→ Esercizio
Inserisci in una lista numerata tutte le righe dell'elenco seguente, omettendo quelle vuote.

→ Estratti dei dati
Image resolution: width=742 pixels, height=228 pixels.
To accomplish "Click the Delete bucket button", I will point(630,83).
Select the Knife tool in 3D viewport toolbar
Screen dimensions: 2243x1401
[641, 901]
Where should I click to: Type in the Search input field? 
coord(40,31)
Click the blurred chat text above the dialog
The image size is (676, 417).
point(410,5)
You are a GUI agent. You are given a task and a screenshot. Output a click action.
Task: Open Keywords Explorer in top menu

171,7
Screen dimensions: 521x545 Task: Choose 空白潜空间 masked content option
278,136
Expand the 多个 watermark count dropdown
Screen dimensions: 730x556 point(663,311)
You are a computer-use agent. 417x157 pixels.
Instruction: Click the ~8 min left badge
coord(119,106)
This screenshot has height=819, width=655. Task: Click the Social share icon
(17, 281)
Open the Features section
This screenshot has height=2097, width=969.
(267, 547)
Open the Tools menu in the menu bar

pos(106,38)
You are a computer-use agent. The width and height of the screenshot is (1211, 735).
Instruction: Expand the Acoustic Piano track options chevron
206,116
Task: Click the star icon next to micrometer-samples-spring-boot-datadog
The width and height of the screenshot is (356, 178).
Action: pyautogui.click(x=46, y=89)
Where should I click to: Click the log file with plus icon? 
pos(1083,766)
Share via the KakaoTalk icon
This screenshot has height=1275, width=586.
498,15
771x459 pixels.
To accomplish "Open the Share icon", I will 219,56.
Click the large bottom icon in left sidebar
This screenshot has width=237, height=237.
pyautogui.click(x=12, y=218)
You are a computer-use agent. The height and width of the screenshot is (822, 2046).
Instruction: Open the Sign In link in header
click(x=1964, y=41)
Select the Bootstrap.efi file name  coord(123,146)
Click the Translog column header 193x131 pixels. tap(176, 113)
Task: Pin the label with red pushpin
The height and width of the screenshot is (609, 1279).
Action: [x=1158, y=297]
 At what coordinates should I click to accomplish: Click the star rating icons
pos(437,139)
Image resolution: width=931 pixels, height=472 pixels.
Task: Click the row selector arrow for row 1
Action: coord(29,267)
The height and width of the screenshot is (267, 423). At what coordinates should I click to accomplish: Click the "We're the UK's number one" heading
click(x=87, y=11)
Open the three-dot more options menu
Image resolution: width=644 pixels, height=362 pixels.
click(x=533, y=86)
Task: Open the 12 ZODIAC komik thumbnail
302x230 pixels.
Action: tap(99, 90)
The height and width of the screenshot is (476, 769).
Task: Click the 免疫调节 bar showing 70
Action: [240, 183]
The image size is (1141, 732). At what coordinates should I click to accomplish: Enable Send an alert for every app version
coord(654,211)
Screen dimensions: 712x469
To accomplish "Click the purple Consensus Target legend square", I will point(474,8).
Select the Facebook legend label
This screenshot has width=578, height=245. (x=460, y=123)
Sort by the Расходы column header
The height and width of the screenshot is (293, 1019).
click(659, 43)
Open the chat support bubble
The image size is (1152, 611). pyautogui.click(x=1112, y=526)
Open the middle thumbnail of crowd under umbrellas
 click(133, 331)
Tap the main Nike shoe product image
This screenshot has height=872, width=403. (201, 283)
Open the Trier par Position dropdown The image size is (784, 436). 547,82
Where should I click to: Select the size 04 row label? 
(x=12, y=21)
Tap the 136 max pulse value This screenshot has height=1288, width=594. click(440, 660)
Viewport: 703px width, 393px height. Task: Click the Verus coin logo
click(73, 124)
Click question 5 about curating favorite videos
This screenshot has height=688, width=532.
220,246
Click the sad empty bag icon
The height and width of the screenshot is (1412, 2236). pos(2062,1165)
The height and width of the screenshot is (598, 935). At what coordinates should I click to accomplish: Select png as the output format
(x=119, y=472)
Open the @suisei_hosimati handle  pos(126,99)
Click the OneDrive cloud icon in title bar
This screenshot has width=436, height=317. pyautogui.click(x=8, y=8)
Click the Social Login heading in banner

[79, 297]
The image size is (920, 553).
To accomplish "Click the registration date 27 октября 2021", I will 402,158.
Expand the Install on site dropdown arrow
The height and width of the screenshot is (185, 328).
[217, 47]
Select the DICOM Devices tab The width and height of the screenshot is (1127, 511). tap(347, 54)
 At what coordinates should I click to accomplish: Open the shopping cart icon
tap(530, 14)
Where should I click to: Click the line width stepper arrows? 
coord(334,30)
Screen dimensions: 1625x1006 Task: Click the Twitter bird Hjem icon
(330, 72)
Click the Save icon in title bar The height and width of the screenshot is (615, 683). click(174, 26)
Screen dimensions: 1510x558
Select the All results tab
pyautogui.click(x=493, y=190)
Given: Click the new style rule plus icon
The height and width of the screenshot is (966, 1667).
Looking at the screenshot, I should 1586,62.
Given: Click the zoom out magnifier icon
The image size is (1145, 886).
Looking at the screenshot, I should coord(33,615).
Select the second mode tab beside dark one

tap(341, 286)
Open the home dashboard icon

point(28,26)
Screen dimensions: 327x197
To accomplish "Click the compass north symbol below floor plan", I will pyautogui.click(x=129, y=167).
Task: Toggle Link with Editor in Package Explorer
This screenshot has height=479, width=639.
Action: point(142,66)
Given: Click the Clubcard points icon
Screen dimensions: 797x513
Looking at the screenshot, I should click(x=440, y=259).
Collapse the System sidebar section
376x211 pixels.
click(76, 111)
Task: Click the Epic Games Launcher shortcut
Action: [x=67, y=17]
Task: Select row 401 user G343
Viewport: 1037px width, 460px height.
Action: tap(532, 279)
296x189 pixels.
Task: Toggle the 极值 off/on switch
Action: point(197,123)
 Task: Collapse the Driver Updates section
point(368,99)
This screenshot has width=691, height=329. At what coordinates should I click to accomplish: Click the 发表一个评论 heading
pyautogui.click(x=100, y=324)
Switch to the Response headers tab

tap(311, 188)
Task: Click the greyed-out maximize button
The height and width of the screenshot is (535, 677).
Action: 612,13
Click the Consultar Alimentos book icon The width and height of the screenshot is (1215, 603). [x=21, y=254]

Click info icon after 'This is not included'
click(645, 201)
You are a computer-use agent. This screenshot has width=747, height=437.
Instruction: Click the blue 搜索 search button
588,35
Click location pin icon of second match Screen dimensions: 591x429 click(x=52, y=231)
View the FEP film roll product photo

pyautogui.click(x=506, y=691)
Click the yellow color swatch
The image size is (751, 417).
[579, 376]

→ Soluzione
1. Image resolution: width=742 pixels, height=228 pixels.
2. To accomplish "Click the Delete bucket button", I will point(630,83).
3. Select the Knife tool in 3D viewport toolbar
4. Screen dimensions: 2243x1401
5. [641, 901]
6. Where should I click to: Type in the Search input field? 
7. coord(40,31)
8. Click the blurred chat text above the dialog
9. The image size is (676, 417).
10. point(410,5)
11. You are a GUI agent. You are given a task and a screenshot. Output a click action.
12. Task: Open Keywords Explorer in top menu
13. 171,7
14. Screen dimensions: 521x545 Task: Choose 空白潜空间 masked content option
15. 278,136
16. Expand the 多个 watermark count dropdown
17. Screen dimensions: 730x556 point(663,311)
18. You are a computer-use agent. 417x157 pixels.
19. Instruction: Click the ~8 min left badge
20. coord(119,106)
21. This screenshot has height=819, width=655. Task: Click the Social share icon
22. (17, 281)
23. Open the Features section
24. This screenshot has height=2097, width=969.
25. (267, 547)
26. Open the Tools menu in the menu bar
27. pos(106,38)
28. You are a computer-use agent. The width and height of the screenshot is (1211, 735).
29. Instruction: Expand the Acoustic Piano track options chevron
30. 206,116
31. Task: Click the star icon next to micrometer-samples-spring-boot-datadog
32. The width and height of the screenshot is (356, 178).
33. Action: pyautogui.click(x=46, y=89)
34. Where should I click to: Click the log file with plus icon? 
35. pos(1083,766)
36. Share via the KakaoTalk icon
37. This screenshot has height=1275, width=586.
38. 498,15
39. 771x459 pixels.
40. To accomplish "Open the Share icon", I will 219,56.
41. Click the large bottom icon in left sidebar
42. This screenshot has width=237, height=237.
43. pyautogui.click(x=12, y=218)
44. You are a computer-use agent. The height and width of the screenshot is (822, 2046).
45. Instruction: Open the Sign In link in header
46. click(x=1964, y=41)
47. Select the Bootstrap.efi file name  coord(123,146)
48. Click the Translog column header 193x131 pixels. tap(176, 113)
49. Task: Pin the label with red pushpin
50. The height and width of the screenshot is (609, 1279).
51. Action: [x=1158, y=297]
52.  At what coordinates should I click to accomplish: Click the star rating icons
53. pos(437,139)
54. Image resolution: width=931 pixels, height=472 pixels.
55. Task: Click the row selector arrow for row 1
56. Action: coord(29,267)
57. The height and width of the screenshot is (267, 423). At what coordinates should I click to accomplish: Click the "We're the UK's number one" heading
58. click(x=87, y=11)
59. Open the three-dot more options menu
60. Image resolution: width=644 pixels, height=362 pixels.
61. click(x=533, y=86)
62. Task: Open the 12 ZODIAC komik thumbnail
63. 302x230 pixels.
64. Action: tap(99, 90)
65. The height and width of the screenshot is (476, 769).
66. Task: Click the 免疫调节 bar showing 70
67. Action: [240, 183]
68. The image size is (1141, 732). At what coordinates should I click to accomplish: Enable Send an alert for every app version
69. coord(654,211)
70. Screen dimensions: 712x469
71. To accomplish "Click the purple Consensus Target legend square", I will point(474,8).
72. Select the Facebook legend label
73. This screenshot has width=578, height=245. (x=460, y=123)
74. Sort by the Расходы column header
75. The height and width of the screenshot is (293, 1019).
76. click(659, 43)
77. Open the chat support bubble
78. The image size is (1152, 611). pyautogui.click(x=1112, y=526)
79. Open the middle thumbnail of crowd under umbrellas
80.  click(133, 331)
81. Tap the main Nike shoe product image
82. This screenshot has height=872, width=403. (201, 283)
83. Open the Trier par Position dropdown The image size is (784, 436). 547,82
84. Where should I click to: Select the size 04 row label? 
85. (x=12, y=21)
86. Tap the 136 max pulse value This screenshot has height=1288, width=594. click(440, 660)
87. Viewport: 703px width, 393px height. Task: Click the Verus coin logo
88. click(73, 124)
89. Click question 5 about curating favorite videos
90. This screenshot has height=688, width=532.
91. 220,246
92. Click the sad empty bag icon
93. The height and width of the screenshot is (1412, 2236). pos(2062,1165)
94. The height and width of the screenshot is (598, 935). At what coordinates should I click to accomplish: Select png as the output format
95. (x=119, y=472)
96. Open the @suisei_hosimati handle  pos(126,99)
97. Click the OneDrive cloud icon in title bar
98. This screenshot has width=436, height=317. pyautogui.click(x=8, y=8)
99. Click the Social Login heading in banner
100. [79, 297]
101. The image size is (920, 553).
102. To accomplish "Click the registration date 27 октября 2021", I will 402,158.
103. Expand the Install on site dropdown arrow
104. The height and width of the screenshot is (185, 328).
105. [217, 47]
106. Select the DICOM Devices tab The width and height of the screenshot is (1127, 511). tap(347, 54)
107.  At what coordinates should I click to accomplish: Open the shopping cart icon
108. tap(530, 14)
109. Where should I click to: Click the line width stepper arrows? 
110. coord(334,30)
111. Screen dimensions: 1625x1006 Task: Click the Twitter bird Hjem icon
112. (330, 72)
113. Click the Save icon in title bar The height and width of the screenshot is (615, 683). click(174, 26)
114. Screen dimensions: 1510x558
115. Select the All results tab
116. pyautogui.click(x=493, y=190)
117. Given: Click the new style rule plus icon
118. The height and width of the screenshot is (966, 1667).
119. Looking at the screenshot, I should 1586,62.
120. Given: Click the zoom out magnifier icon
121. The image size is (1145, 886).
122. Looking at the screenshot, I should coord(33,615).
123. Select the second mode tab beside dark one
124. tap(341, 286)
125. Open the home dashboard icon
126. point(28,26)
127. Screen dimensions: 327x197
128. To accomplish "Click the compass north symbol below floor plan", I will pyautogui.click(x=129, y=167).
129. Task: Toggle Link with Editor in Package Explorer
130. This screenshot has height=479, width=639.
131. Action: point(142,66)
132. Given: Click the Clubcard points icon
133. Screen dimensions: 797x513
134. Looking at the screenshot, I should click(x=440, y=259).
135. Collapse the System sidebar section
136. 376x211 pixels.
137. click(76, 111)
138. Task: Click the Epic Games Launcher shortcut
139. Action: [x=67, y=17]
140. Task: Select row 401 user G343
141. Viewport: 1037px width, 460px height.
142. Action: tap(532, 279)
143. 296x189 pixels.
144. Task: Toggle the 极值 off/on switch
145. Action: point(197,123)
146.  Task: Collapse the Driver Updates section
147. point(368,99)
148. This screenshot has width=691, height=329. At what coordinates should I click to accomplish: Click the 发表一个评论 heading
149. pyautogui.click(x=100, y=324)
150. Switch to the Response headers tab
151. tap(311, 188)
152. Task: Click the greyed-out maximize button
153. The height and width of the screenshot is (535, 677).
154. Action: 612,13
155. Click the Consultar Alimentos book icon The width and height of the screenshot is (1215, 603). [x=21, y=254]
156. Click info icon after 'This is not included'
157. click(645, 201)
158. You are a computer-use agent. This screenshot has width=747, height=437.
159. Instruction: Click the blue 搜索 search button
160. 588,35
161. Click location pin icon of second match Screen dimensions: 591x429 click(x=52, y=231)
162. View the FEP film roll product photo
163. pyautogui.click(x=506, y=691)
164. Click the yellow color swatch
165. The image size is (751, 417).
166. [579, 376]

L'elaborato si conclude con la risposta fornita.